— How to complete this task —
What lines of the data include the string "GALETES"? Copy them all.

(Stored data)
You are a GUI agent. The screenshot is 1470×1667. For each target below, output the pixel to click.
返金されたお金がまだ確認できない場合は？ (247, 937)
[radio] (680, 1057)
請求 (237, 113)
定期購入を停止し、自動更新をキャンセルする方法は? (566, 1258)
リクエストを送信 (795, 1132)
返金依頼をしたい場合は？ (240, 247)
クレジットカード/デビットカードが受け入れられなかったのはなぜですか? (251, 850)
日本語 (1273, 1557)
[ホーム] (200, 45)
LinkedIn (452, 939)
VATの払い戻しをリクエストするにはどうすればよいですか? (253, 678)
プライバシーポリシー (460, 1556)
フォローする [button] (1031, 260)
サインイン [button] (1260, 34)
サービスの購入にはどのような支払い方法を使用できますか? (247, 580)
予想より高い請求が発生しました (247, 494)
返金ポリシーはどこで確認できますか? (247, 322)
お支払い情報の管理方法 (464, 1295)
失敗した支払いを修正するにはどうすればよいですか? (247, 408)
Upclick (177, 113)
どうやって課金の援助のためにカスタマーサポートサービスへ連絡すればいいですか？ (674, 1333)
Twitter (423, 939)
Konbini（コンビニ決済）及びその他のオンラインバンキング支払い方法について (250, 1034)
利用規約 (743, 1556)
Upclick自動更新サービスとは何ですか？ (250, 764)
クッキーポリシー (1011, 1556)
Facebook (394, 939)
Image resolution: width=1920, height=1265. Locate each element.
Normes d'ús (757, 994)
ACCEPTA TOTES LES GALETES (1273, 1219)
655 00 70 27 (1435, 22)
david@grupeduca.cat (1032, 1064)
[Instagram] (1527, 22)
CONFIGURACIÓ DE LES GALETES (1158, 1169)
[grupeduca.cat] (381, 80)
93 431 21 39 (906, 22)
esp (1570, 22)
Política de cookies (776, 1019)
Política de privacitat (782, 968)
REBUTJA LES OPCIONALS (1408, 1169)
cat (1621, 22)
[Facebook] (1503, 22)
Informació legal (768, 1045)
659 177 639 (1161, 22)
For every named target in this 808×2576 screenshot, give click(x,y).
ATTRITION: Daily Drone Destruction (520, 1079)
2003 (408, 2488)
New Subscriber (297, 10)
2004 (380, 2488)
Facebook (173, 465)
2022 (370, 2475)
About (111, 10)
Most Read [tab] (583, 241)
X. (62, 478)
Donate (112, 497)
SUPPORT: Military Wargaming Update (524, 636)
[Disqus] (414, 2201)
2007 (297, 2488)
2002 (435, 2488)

— Answer area —
ACCEPTA TOTES LES GALETES (1273, 1219)
CONFIGURACIÓ DE LES GALETES (1158, 1169)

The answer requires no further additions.